BEGIN SOURCE PASSAGE

In recent years, with the scaling of the silicon technology for transistors into the sub-micron region, aging has been recognized as a significant phenomenon. Transistor aging under mechanisms e.g. Negative-Bias-Temperature-Instability (NBTI), Hot-Carrier Injection (HCI) and Time-Dependent Dielectric Breakdown (TDDB) will result in the deterioration of circuit performance over its lifetime.

In previous research we proposed techniques in terms of health monitoring of a target processor for parameters such as e.g. the critical path delay [1], quiescent power-supply current ( $I_{DDQ}$ ) [2] and transient power-supply current ( $I_{DDT}$ ) [3]. These testing techniques have demonstrated their effectiveness in assessing aging causing reliability degradation. This work aims to develop methods that use this health information to predict the remaining lifetime of the processor. The genetic algorithm (GA) [4] is employed for the prediction purpose. The GA is used for general optimization problems with a multimodal target; this paper will model the functional form of the aging degradation based on the GA method, then making a lifetime prediction of our target processor.

The remainder of this paper is organized as follows: Section II discusses our implemented reliability testing system. Section III presents the measurement results and basic analysis. Section IV illustrates the GA-based method to accomplish the lifetime prediction from the delay and  $I_{DDX}$  test results. Finally, conclusions are provided.

END SOURCE PASSAGE
BEGIN INFORMATION SHOWN

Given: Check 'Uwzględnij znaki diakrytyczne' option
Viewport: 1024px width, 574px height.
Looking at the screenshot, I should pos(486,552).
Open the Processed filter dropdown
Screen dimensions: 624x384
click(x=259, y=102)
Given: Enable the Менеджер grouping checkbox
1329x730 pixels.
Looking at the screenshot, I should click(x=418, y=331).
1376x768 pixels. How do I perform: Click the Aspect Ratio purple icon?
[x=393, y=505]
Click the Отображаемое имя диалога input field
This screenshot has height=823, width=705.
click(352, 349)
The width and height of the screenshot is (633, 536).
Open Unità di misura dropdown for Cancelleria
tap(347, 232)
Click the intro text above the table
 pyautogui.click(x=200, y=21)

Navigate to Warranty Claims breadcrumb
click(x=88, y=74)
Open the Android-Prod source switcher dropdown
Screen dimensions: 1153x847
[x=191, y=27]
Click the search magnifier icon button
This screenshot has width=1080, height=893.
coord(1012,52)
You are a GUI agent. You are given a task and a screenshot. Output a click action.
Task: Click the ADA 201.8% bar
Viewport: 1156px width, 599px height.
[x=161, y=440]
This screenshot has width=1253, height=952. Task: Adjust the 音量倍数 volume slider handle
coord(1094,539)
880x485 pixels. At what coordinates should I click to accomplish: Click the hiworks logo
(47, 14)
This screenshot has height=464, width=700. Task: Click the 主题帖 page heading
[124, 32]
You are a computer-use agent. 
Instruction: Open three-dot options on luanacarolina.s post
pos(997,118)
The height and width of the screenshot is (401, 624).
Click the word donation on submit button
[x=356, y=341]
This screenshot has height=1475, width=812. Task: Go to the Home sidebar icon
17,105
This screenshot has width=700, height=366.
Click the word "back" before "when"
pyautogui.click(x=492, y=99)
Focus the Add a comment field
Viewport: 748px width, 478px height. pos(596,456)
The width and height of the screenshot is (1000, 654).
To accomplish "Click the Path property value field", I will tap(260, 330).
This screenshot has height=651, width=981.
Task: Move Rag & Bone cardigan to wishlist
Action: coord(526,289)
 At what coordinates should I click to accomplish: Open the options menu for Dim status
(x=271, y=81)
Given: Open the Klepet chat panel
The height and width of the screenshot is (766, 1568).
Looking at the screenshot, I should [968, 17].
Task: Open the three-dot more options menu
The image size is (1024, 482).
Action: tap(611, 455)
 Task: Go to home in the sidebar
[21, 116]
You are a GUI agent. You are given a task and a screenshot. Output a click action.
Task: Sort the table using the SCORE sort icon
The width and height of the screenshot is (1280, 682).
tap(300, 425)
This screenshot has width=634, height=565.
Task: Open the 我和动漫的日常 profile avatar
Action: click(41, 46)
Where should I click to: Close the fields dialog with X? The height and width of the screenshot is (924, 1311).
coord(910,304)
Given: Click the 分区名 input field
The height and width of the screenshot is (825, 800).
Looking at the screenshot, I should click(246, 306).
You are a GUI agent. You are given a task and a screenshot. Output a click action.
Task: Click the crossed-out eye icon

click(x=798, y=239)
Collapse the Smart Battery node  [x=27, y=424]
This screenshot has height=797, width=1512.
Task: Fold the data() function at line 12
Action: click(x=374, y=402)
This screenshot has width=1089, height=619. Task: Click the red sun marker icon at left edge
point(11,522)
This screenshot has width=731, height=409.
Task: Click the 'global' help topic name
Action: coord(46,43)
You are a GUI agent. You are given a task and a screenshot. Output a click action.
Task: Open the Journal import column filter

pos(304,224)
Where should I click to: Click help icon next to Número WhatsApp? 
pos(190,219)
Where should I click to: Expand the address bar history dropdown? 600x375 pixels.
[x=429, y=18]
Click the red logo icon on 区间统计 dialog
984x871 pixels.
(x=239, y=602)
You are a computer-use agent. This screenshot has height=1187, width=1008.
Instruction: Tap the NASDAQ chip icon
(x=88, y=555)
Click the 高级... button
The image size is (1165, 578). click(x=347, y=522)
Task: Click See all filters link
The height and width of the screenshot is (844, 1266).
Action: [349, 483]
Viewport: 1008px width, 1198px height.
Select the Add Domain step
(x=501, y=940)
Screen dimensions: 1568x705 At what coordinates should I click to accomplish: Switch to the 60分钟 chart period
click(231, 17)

END INFORMATION SHOWN

_ASSIGNMENT 1_
Rewrite the paragraph of the transistor aging text that begins "In previous research we proposed" as a short bulleted list that keeps its main facts.
_ASSIGNMENT 2_
In the transistor aging text, which section illustrates the GA-based method for lifetime prediction?

_RESPONSE BOX 1_
- Earlier work proposed health-monitoring techniques for a target processor, covering critical path delay, quiescent power-supply current and transient power-supply current.
- These tests proved effective in assessing reliability degradation caused by aging.
- This work aims to use that health information to predict the processor's remaining lifetime.
- A genetic algorithm, used for general optimization problems with a multimodal target, models the functional form of the aging degradation and then makes the lifetime prediction.

_RESPONSE BOX 2_
Section IV